-- Extrait source --

Actualité de la scénographie
Octobre 1999 · JEAN CHOLLET
"Jouer une scène c'est d'abord la dire". Cette phrase de Louis Jouvet, semble avoir inspiré ÉRIC VIGNER dans sa mise en scène de la pièce de Molière. Ou tout au moins en être le point de départ, pour mettre à nu un texte en retrouvant la ponctuation intérieure du langage qui met les corps en mouvement, et introduire sous le couvert de la comédie les cheminements de l'enfance et de l'amour. Débarrassée des clichés qui lui sont souvent accolés, le récit prend sous la conduite sagace et mesurée d'ÉRIC VIGNER une intensité renouvellée, notamment par l'éclairage porté sur le personnage d'Arnolphe, amoureux sincère brisé par l'échec de son rêve congugal, auquel Bruno Rafaelli magnifique, prête dans son obstination aveugle des accents émouvants.

-- Données fournies --

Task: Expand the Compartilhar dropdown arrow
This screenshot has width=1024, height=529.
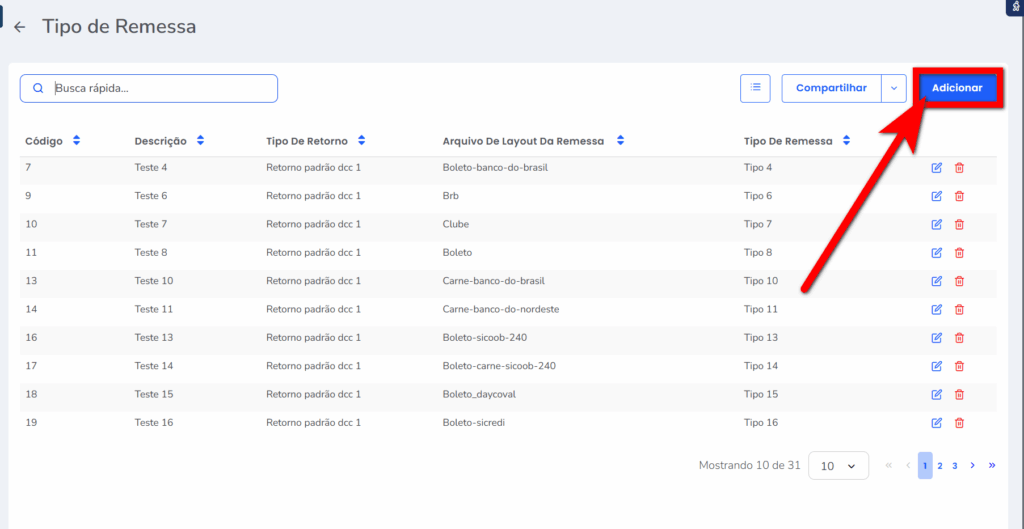Action: 893,88
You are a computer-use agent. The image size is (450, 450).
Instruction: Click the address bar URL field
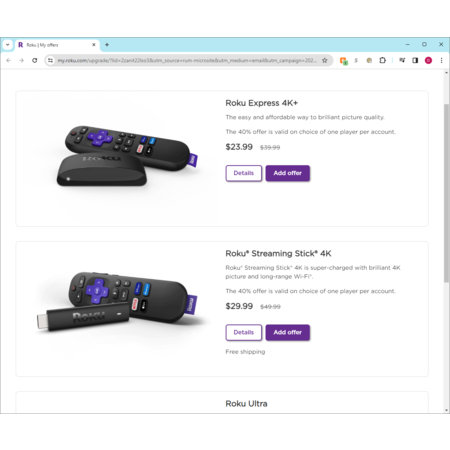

-- À faire --
A: Modifiez l'extrait source en reproduisant le passage compris entre "Actualité de la" et "des accents émouvants.", bornes incluses, où "comédie" devient "farce".
B: Donnez, s'il vous plaît, la suite de l'article sur la mise en scène de Molière par Éric Vigner, à partir de l'endroit où il s'arrête.

-- Résultats attendus --
A:
Actualité de la scénographie
Octobre 1999 · JEAN CHOLLET
"Jouer une scène c'est d'abord la dire". Cette phrase de Louis Jouvet, semble avoir inspiré ÉRIC VIGNER dans sa mise en scène de la pièce de Molière. Ou tout au moins en être le point de départ, pour mettre à nu un texte en retrouvant la ponctuation intérieure du langage qui met les corps en mouvement, et introduire sous le couvert de la farce les cheminements de l'enfance et de l'amour. Débarrassée des clichés qui lui sont souvent accolés, le récit prend sous la conduite sagace et mesurée d'ÉRIC VIGNER une intensité renouvellée, notamment par l'éclairage porté sur le personnage d'Arnolphe, amoureux sincère brisé par l'échec de son rêve congugal, auquel Bruno Rafaelli magnifique, prête dans son obstination aveugle des accents émouvants.

B:
Mais toute la représentation affiche une belle unité, pour traduire les relations et les caractères des personnages dans un monde dominé par les hommes. Avec une interprétation brillante : Johanna Korthals Altès (Agnès), Éric Ruf (Horace), Jean-Claude Drouot (Chrysale), Catherine Samie (Georgette), qui trouvent un équilibre subtil pour échapper à la convention en jouant avec les signes et les métaphores, prolongés dans les oppositions des costumes de Pascale Robin, et le décor de bois clair ajouré à plusieurs niveaux de Claude Chestier ; qui mise aussi sur la transparence dans l'évocation de la maison d'Arnolphe devenue la cage qui retient Agnès. Avec les ponctuations d'un trio musical, voici un Molière dont les tonalités se déploient dans une rencontre métissée passionante entre la parole et l'écoute.